■ Instructions to follow
Reproduce word for word the part of the data that opens with the line containing "The height and" and closes with the line containing "I want to click on c-xtick-3: 20, so", including both of those lines. Leave the pictures out of your answer.

■ Working data
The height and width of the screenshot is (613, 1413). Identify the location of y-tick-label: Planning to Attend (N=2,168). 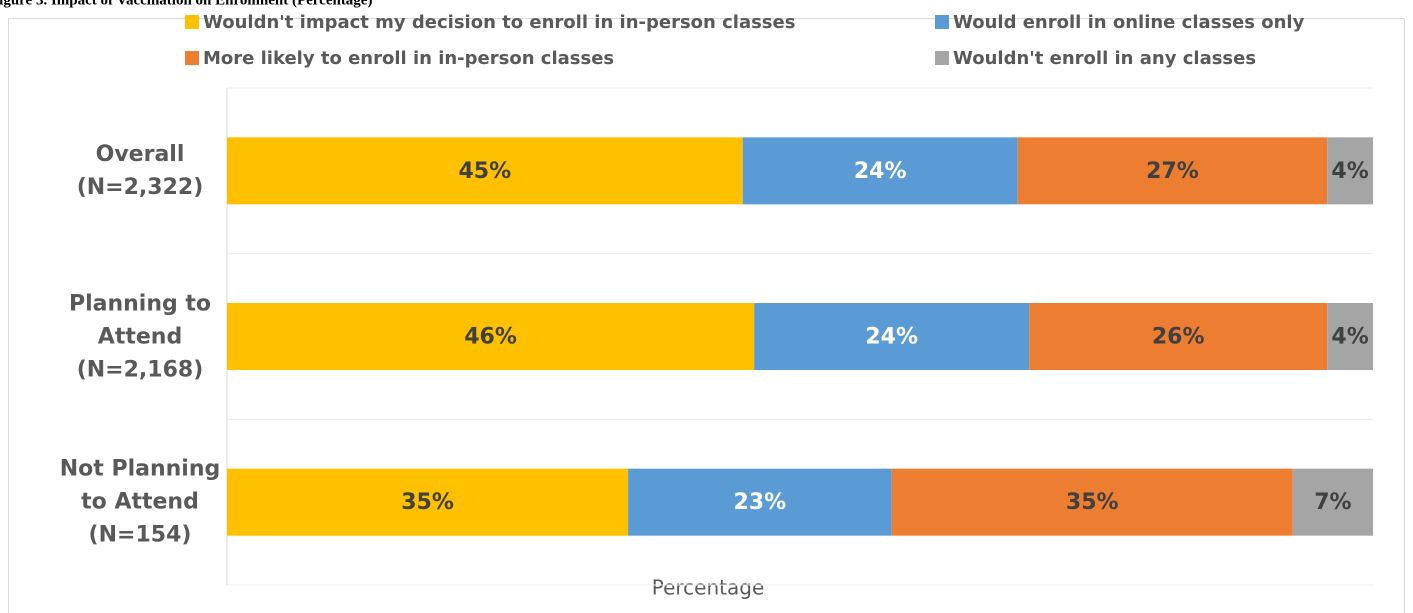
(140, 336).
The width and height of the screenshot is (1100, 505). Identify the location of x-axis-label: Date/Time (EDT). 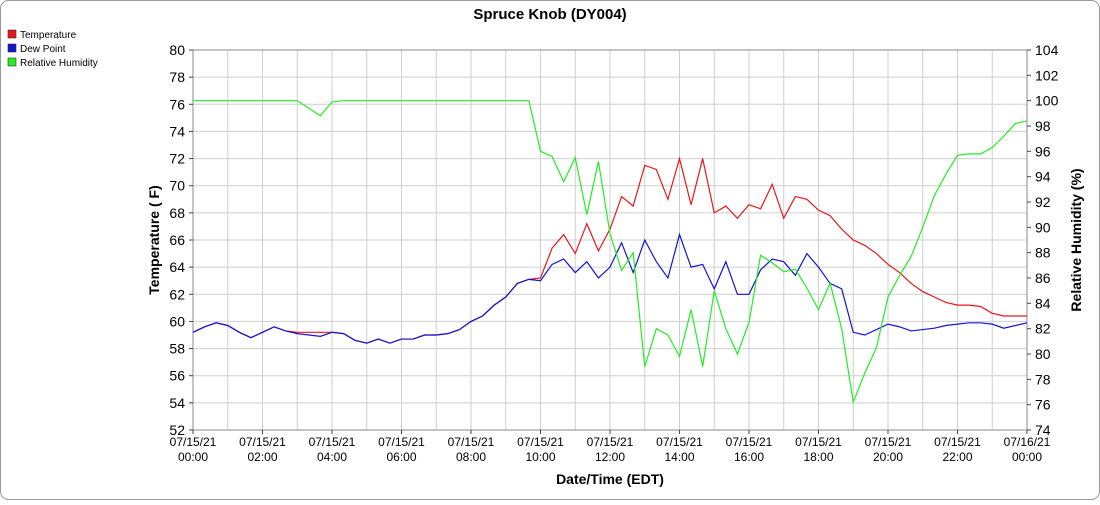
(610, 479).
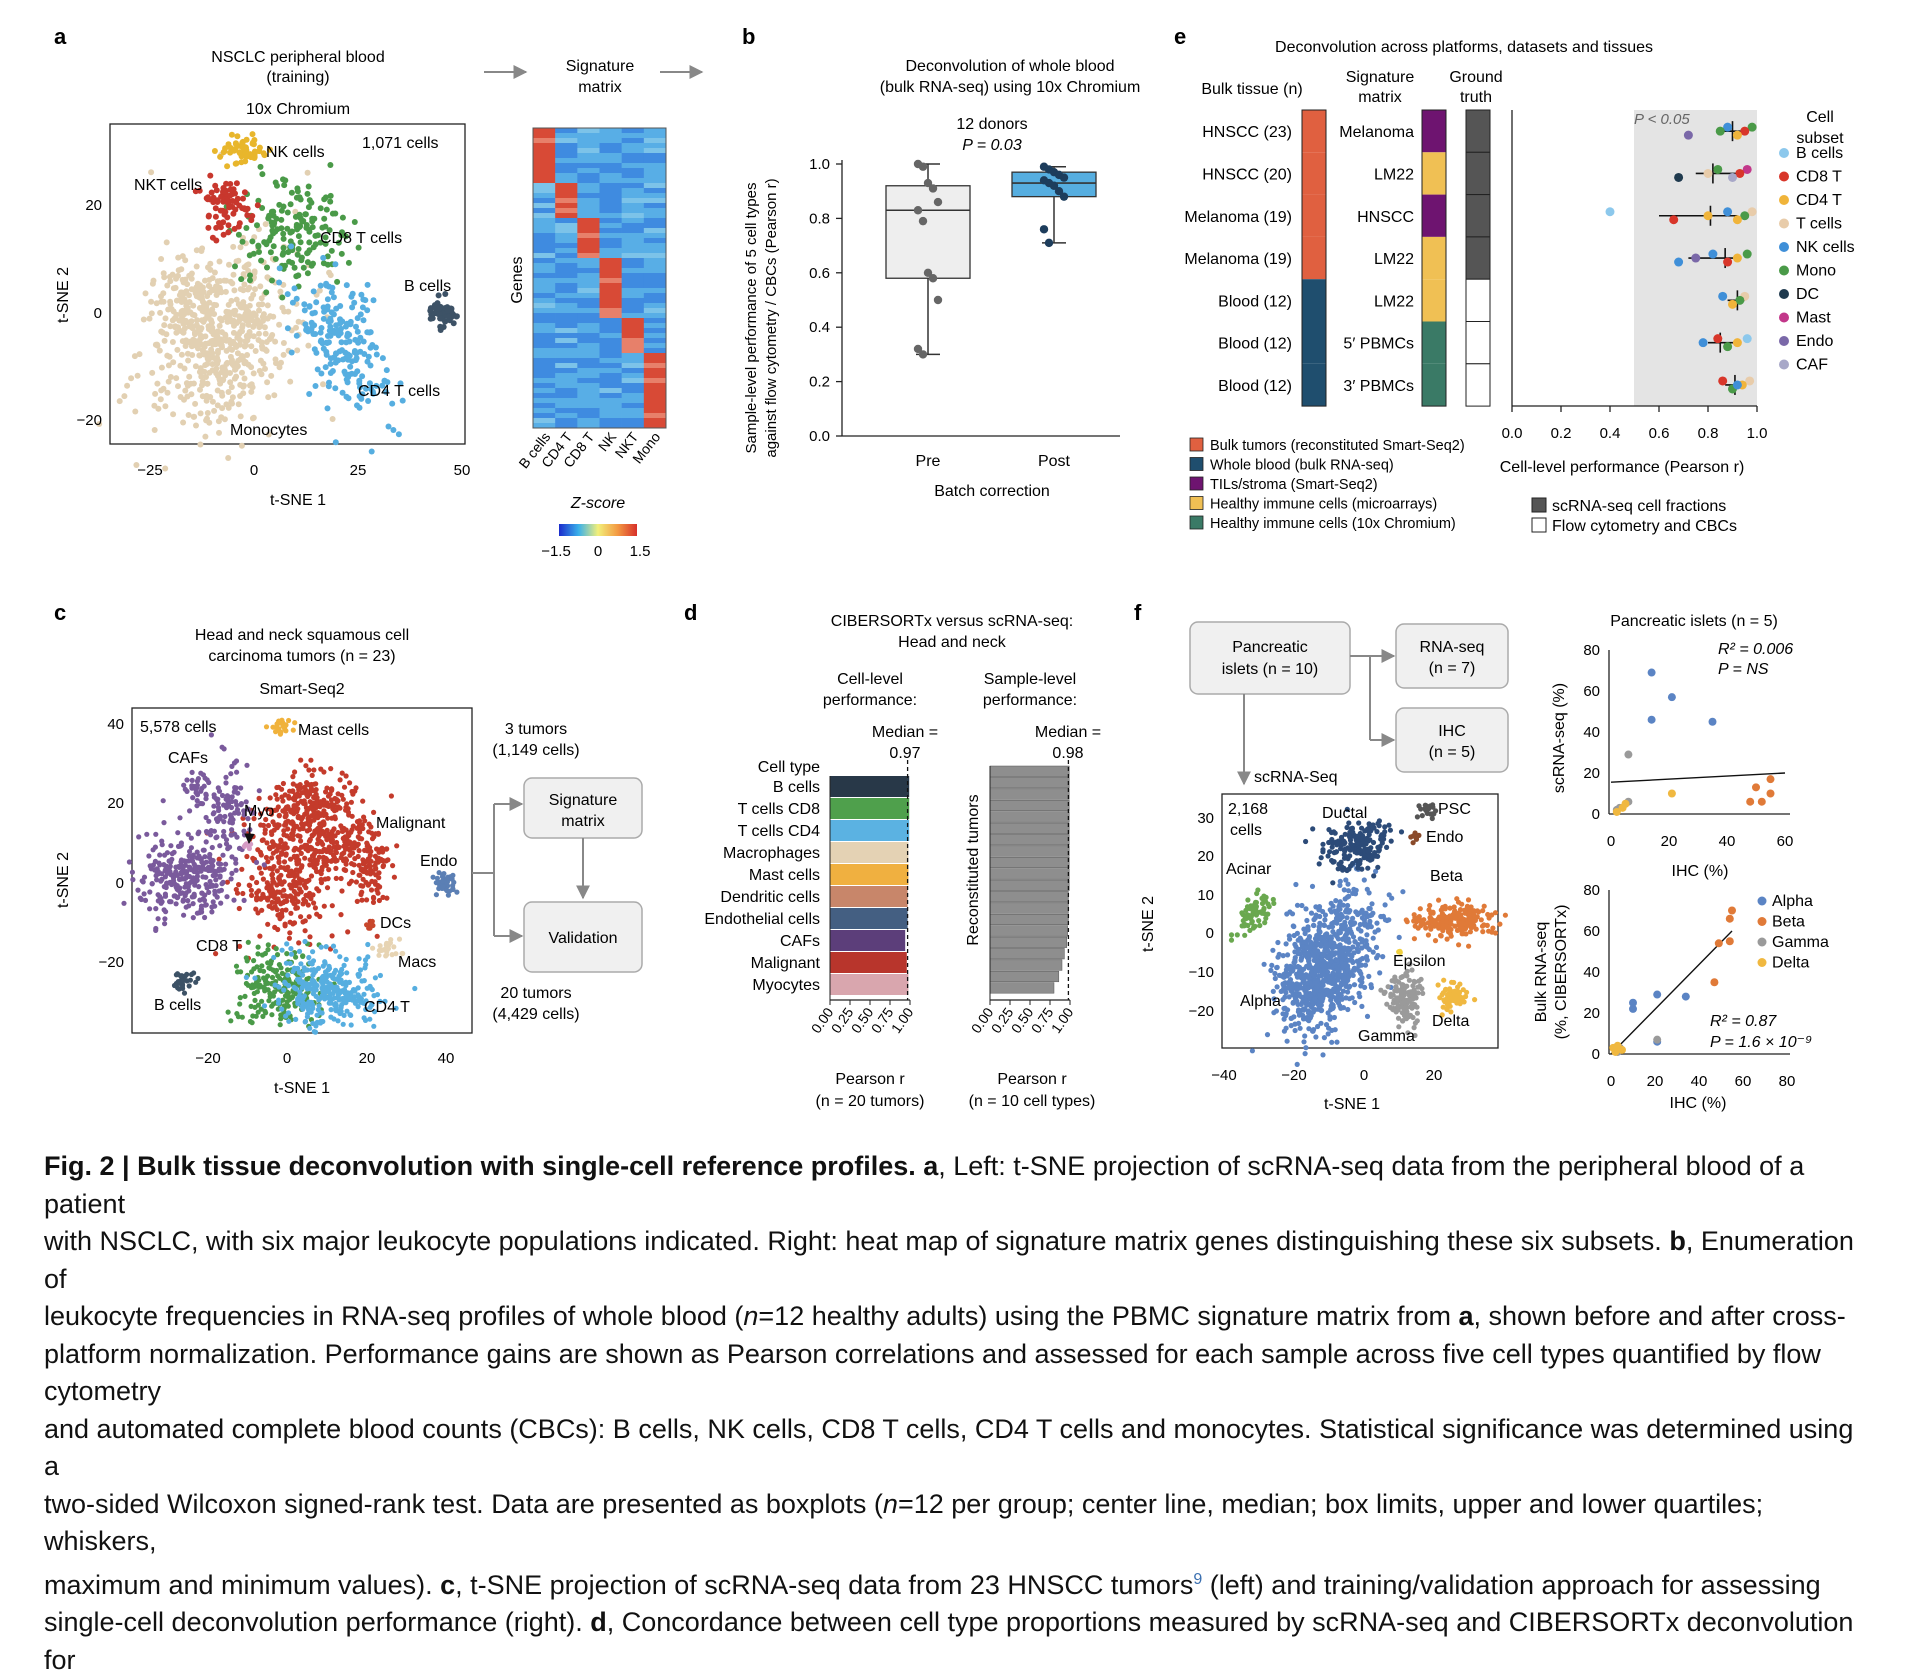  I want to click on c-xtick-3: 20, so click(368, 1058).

==

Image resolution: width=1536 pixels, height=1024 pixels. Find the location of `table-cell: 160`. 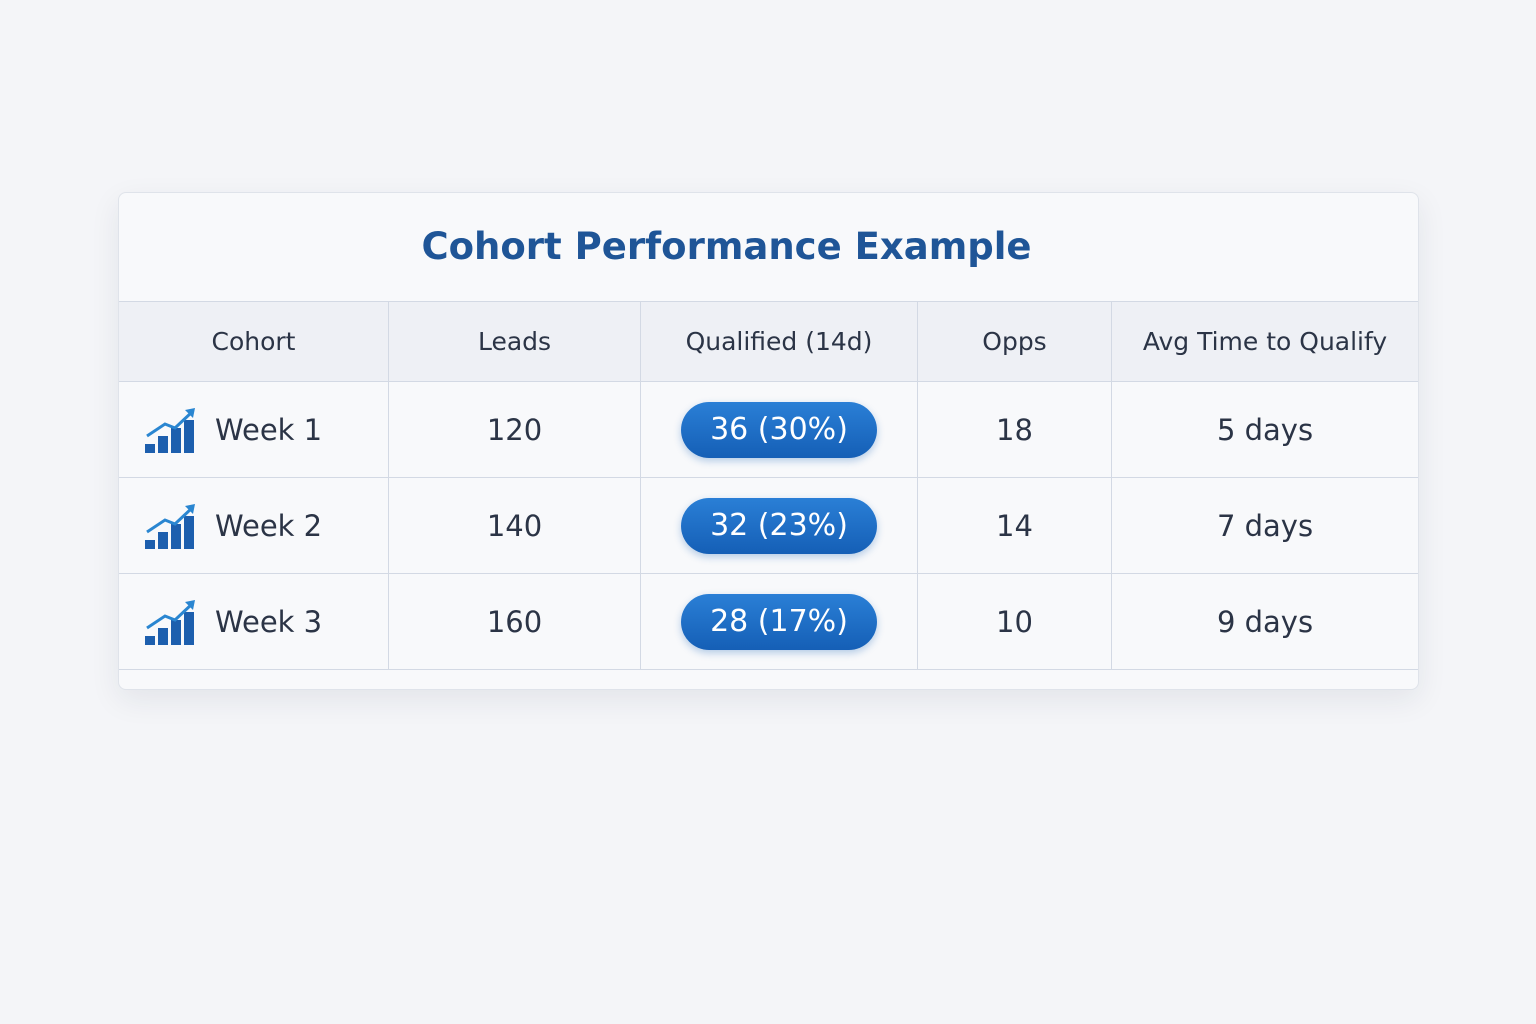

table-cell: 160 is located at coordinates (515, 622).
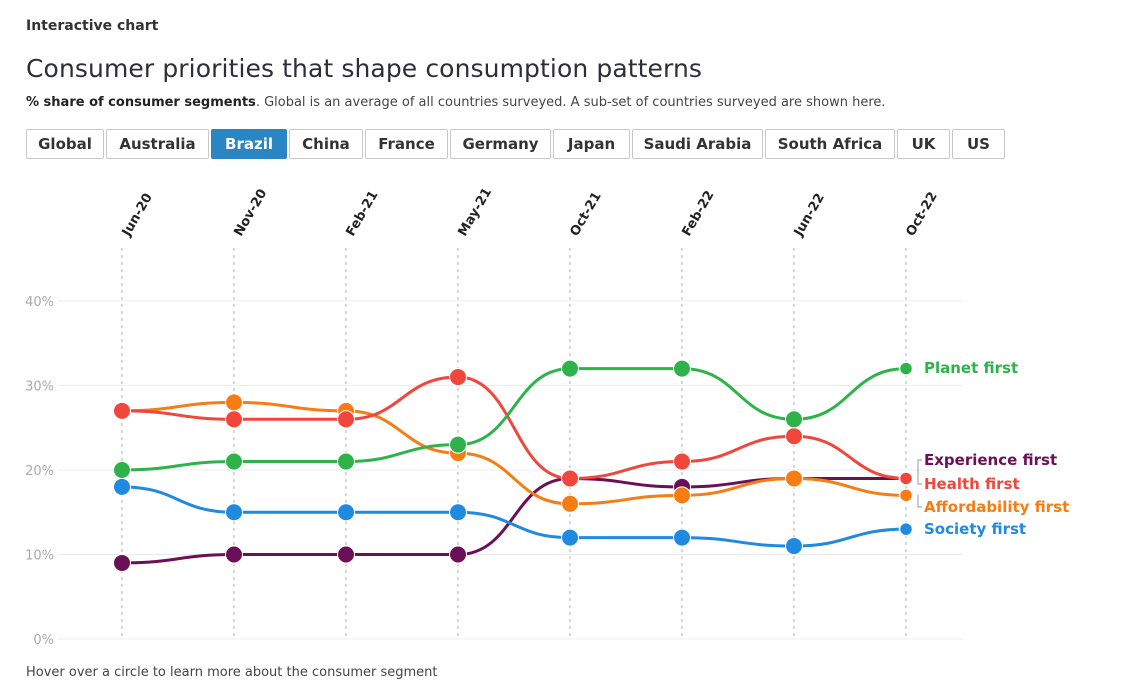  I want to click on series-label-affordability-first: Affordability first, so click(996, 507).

■ Result of this exercise
The height and width of the screenshot is (613, 1413). Identify the location of y-tick-label: Planning to Attend (N=2,168). 
(140, 336).
The width and height of the screenshot is (1100, 505). Identify the location of x-axis-label: Date/Time (EDT). 
(610, 479).
  I want to click on c-xtick-3: 20, so click(368, 1058).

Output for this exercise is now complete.